Le film est une déambulation dans le briançonais et la Provence, avec de superbes images. Autant dire qu'esthétiquement, c'est une merveille. Et puis, ce qui ne gâche rien à l'affaire, c'est un film en costume se passant pendant les combats pour l'indépendance de l'Italie.
Même si le sujet n'est finalement pas au centre de l'intrigue. Peut-être est-ce plus creusé sur cet aspect dans le roman?
Le sujet, c'est la rencontre entre ce jeune hussard, qui est effectivement sur les toits à ce moment là, et Madame de Théus, une Juliette Binoche lumineuse.

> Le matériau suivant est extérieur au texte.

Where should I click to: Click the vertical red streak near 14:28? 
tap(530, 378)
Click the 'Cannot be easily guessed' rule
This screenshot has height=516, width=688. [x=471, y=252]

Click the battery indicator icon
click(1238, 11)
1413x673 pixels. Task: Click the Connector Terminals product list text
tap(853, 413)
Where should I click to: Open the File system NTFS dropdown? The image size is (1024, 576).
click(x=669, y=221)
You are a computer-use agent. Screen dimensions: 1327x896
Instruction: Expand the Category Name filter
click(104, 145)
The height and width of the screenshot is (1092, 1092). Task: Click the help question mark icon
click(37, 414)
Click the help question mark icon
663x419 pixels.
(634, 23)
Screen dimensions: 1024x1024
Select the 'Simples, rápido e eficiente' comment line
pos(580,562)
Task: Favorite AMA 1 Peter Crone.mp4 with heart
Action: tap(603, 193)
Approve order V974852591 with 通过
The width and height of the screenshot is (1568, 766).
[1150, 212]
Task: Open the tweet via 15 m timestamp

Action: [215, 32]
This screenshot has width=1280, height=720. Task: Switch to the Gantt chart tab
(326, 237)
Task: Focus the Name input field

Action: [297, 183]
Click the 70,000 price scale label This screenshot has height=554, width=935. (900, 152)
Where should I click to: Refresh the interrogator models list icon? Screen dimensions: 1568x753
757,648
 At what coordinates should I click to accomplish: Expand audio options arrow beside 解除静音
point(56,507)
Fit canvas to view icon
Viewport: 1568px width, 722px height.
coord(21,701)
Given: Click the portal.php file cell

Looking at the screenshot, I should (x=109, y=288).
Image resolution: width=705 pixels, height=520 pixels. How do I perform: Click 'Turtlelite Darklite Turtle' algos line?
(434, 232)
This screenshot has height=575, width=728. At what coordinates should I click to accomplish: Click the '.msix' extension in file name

Mais le sujet, c'est aussi le choléra. Plans saisissants dans les campagnes, avec corneilles ou chiens n'ayant plus peur de l'homme, à force de savourer des cadavres. L'horreur de la foule en panique, prête à tout pour trouver les coupables, tout plutôt que de laisser la peur gagner. Les quarantaines obligatoires, transformées en mouroir si on y trouve le moindre infecté. Les soldats, aussi paniqués que le reste de la population, tentant d'établir des barrages, pour limiter la contamination. Tout cela est saisissant.
Et l'occasion, une fois de plus, de dérouler toute l'horreur et le grotesque habituel à la comédie humaine.